* Exercise objective: Return, word for word, the lines of the listing starting at the line containing "This screenshot has width=1553, height=874." and ending at the final line of the listing, both included.

(Collected data)
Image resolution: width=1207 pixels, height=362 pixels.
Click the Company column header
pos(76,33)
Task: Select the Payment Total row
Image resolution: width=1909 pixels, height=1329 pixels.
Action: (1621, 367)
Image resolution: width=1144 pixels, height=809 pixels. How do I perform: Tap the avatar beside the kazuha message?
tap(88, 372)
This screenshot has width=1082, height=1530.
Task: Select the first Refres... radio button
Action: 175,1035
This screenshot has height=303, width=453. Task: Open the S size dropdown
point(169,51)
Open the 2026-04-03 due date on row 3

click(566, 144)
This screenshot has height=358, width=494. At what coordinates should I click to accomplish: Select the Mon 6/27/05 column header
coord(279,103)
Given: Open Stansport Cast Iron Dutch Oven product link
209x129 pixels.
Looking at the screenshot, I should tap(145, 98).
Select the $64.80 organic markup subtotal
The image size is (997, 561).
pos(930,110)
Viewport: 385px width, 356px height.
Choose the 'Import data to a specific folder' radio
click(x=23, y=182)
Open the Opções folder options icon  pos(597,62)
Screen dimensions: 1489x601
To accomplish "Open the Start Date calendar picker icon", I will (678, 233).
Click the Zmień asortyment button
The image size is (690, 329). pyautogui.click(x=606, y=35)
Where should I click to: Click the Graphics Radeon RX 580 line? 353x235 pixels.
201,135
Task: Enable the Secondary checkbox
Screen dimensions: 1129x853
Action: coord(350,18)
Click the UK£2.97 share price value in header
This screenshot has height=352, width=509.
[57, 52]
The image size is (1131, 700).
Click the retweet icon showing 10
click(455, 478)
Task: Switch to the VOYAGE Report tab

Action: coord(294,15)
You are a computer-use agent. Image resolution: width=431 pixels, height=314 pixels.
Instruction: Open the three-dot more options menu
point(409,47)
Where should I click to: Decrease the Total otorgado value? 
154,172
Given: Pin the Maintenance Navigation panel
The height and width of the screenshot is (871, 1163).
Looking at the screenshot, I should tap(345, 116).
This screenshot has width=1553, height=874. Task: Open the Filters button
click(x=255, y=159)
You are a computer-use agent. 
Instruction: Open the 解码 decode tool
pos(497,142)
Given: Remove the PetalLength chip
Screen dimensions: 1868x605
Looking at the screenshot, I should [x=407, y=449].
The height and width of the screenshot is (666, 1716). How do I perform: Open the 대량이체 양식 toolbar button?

* Answer:
This screenshot has width=1553, height=874. Task: Open the Filters button
click(x=255, y=159)
You are a computer-use agent. 
Instruction: Open the 解码 decode tool
pos(497,142)
Given: Remove the PetalLength chip
Screen dimensions: 1868x605
Looking at the screenshot, I should [x=407, y=449].
The height and width of the screenshot is (666, 1716). How do I perform: Open the 대량이체 양식 toolbar button?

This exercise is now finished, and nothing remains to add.